Nate Silver, data science, and “math”

My tribe—the data nerds—is feeling pretty smug right now, after Nate Silver’s smart poll aggregation totally nailed the election results. But we’re also a little puzzled by the cavalier way in which what Nate Silver does is described as just “math”, or “simple statistics”.  There is a huge amount of judgement, and hence subjectivity, required in designing the kind of statistical models that 538 uses. I hesitate to bring this up because it’s one of the clubs idiots use to beat up on Nate Silver, but 538 does not weight all polls equally, and (correct me if I’m wrong) the weights are actually set by hand using a complex series of formulae.

The point is that the kind of model-building that Nate Silver et al. do is not just “math”, but science. This is why I don’t really like that XKCD comic that everyone has seen by now. Well I like the smug tone, because that is how I, a data scientist, feel about 538’s success. That is right on. But we’ve known that numbers work for a long time. Nate Silver and 538 is not just about numbers, about quantifying things. Pollsters have been doing that for a long time. It is about understanding the structured uncertainty in those numbers, the underlying statistical structure, the interesting relationships between the obvious data (polling numbers) and the less obvious data (economic activity, barometric pressure, etc.) and using that understanding to combine lots of little pieces of data into one, honkin’, solid piece of data. It is about teasing apart the Signal and the Noise. There are an infinity of ways to combine all the polling numbers that 538 aggregates, and let’s just say there is another infinity’s worth of ways to take all that data and make predictions about what will happen in the space of variables that we ultimately care about (like, “who is President in 2014”). It’s not like Nate Silver just sits at his desk with his TI-83 and types in percentage after percentage.

In fact, Joseph Fruehwald makes this point clearly and elegantly, by quantitatively comparing the 538 predictions and the simple average of the very same polls that 538 aggregates to make those predictions. The 538 prediction is something like twice as good (in RMSE terms), and is especially good where either candidate outperformed the polls, meaning there is some “special sauce” that Nate Silver contributes something substantial. Nate Silver isn’t some kind of prophet; there are other poll aggregators who did comparably well. But this whole enterprise is about a lot more than just “using numbers to determine which of two things is bigger”.

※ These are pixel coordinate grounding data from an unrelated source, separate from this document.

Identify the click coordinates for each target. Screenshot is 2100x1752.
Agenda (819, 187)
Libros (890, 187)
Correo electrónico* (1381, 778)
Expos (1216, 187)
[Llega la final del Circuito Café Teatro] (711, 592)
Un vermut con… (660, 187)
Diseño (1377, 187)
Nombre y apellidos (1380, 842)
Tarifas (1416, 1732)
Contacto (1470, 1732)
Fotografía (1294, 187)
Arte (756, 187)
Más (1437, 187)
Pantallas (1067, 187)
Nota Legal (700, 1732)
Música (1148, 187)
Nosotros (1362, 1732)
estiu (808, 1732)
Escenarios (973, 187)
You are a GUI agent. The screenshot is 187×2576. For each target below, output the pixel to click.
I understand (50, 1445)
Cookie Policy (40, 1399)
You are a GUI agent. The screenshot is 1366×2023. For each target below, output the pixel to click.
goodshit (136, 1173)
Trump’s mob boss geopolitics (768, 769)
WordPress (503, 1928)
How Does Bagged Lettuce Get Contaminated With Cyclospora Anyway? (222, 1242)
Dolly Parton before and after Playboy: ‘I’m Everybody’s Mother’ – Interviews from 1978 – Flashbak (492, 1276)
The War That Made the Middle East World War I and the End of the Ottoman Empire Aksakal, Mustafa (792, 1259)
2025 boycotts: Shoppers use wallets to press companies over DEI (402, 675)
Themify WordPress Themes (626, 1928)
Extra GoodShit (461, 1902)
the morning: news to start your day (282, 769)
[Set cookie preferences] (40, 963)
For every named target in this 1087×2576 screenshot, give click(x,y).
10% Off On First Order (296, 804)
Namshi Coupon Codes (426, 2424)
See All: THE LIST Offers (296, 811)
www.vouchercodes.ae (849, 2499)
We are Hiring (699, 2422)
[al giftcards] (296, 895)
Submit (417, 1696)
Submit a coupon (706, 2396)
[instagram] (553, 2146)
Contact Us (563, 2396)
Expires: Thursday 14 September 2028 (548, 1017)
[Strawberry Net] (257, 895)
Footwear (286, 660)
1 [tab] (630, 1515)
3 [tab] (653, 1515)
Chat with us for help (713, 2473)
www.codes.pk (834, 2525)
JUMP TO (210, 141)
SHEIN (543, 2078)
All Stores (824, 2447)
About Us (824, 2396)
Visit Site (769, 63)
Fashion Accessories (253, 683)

I think a good analogy can be made with the whole Sabermetrics trend in baseball (which Nate Silver was involved in, of course). There are lots of ways that a baseball player can be quantified: height, total biomass of body hair, red blood cell count, RBI, slugging percentage, etc. Some of these are very useful in quantifying the individual contribution of a player to the team’s success—and hence their monetary value—while others are not. Knowing which numbers to put into your model, and how, is a step beyond just having the numbers, and that takes some knowledge about the domain—what the numbers mean.